None of this means Scotland can do much to limit the damage of Brexit. But it means there is an immediate political and policy debate that underlines that Scotland is a European country – a country whose short and longer term economic, social, cultural and foreign policy interests lie with the continent and with the EU.
There is an opportunity here to pull this together into a more compelling European narrative and strategy. Climate change is one obvious core priority. The big COP26 global climate summit – absolutely vital in the face of the global climate emergency – is in Glasgow this autumn (if Covid allows). The UK government is the host but the Scottish government and others have a major opportunity to engage with European and international players – both from politics and from civil society.
Much planning is already under way on this. And, helpfully, there are many like-minded countries on climate change, and on relatedly on international development, in the EU, not least Denmark and Sweden, that Scotland can engage with more both on specifics and on strategy.
Scotland can also – on climate and other issues including strategies for recovering from the Covid crisis – benefit from being more aligned and engaged with different EU member states.
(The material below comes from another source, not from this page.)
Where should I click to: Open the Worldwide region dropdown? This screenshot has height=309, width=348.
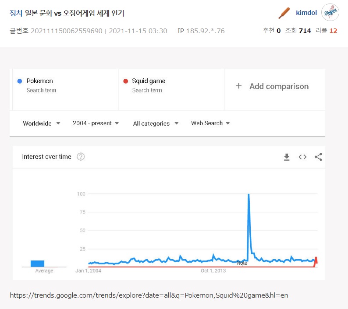click(42, 123)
Scotland as an active European player, however hard that is outside the EU and inside the UK, will be able to reach out more effectively to countries around the world – on development, on climate, on strategies to tackle poverty, on new green industrial strategy – if it is seen to be in partnership with and close to European partners.
Foreign policy is reserved. But being an active European player across key priority areas is a vital strategy both now and for an independent Scotland in the EU. There are, anyway, few clear dividing lines these days between domestic and foreign policy. And that is true many times over with European policy (just look at the single market and its host of policies from competition to environment to data security). Scotland’s wider international and foreign policy both now (albeit in part as para-diplomacy), and as an EU member state, needs to be centred in the EU. It will pay dividends.
The independence debate in Scotland also underlines the divergence in approach to European and international issues compared to England and Wales. Re-joining the EU, as an independent state, is not side-lined or irrelevant in the debate, where in England even the Lib-Dems are no longer a re-join party. It is a realistic and central prospect for Scotland – not something for future generations.
And, in the face of unstable geopolitical rivalries, being part of European networks and policies is the obvious goal. That doesn’t mean following EU foreign policy positions slavishly. There is plenty of diversity, debate and differing interests across member states as the EU attempts both to define what strategic autonomy means for the Union and to build a stronger, more constructive relationship with the US under President Biden. But there is strength in cooperation – it is one of the central lessons and purposes of the EU.
Overall, this emerging and multi-faceted European politics and policy of today’s Scotland, as well as the future Scotland, needs to be brought together more, made more strategic, talked up more, acted on more. Scotland is a European country and there is a compelling and strategic European narrative here.
Intensifying European partnerships and cooperation now is in Scotland’s interests both today and in the future. While England focuses on a fake ‘global Britain narrative’, Scotland’s European narrative and strategy must be rooted in real contemporary challenges and opportunities – and it can have serious impact done in partnership with other European countries, both large and small. As the damage from Brexit reverberates, Scotland’s European strategy is more, not less, important – and ever more distinct from the rest of the UK.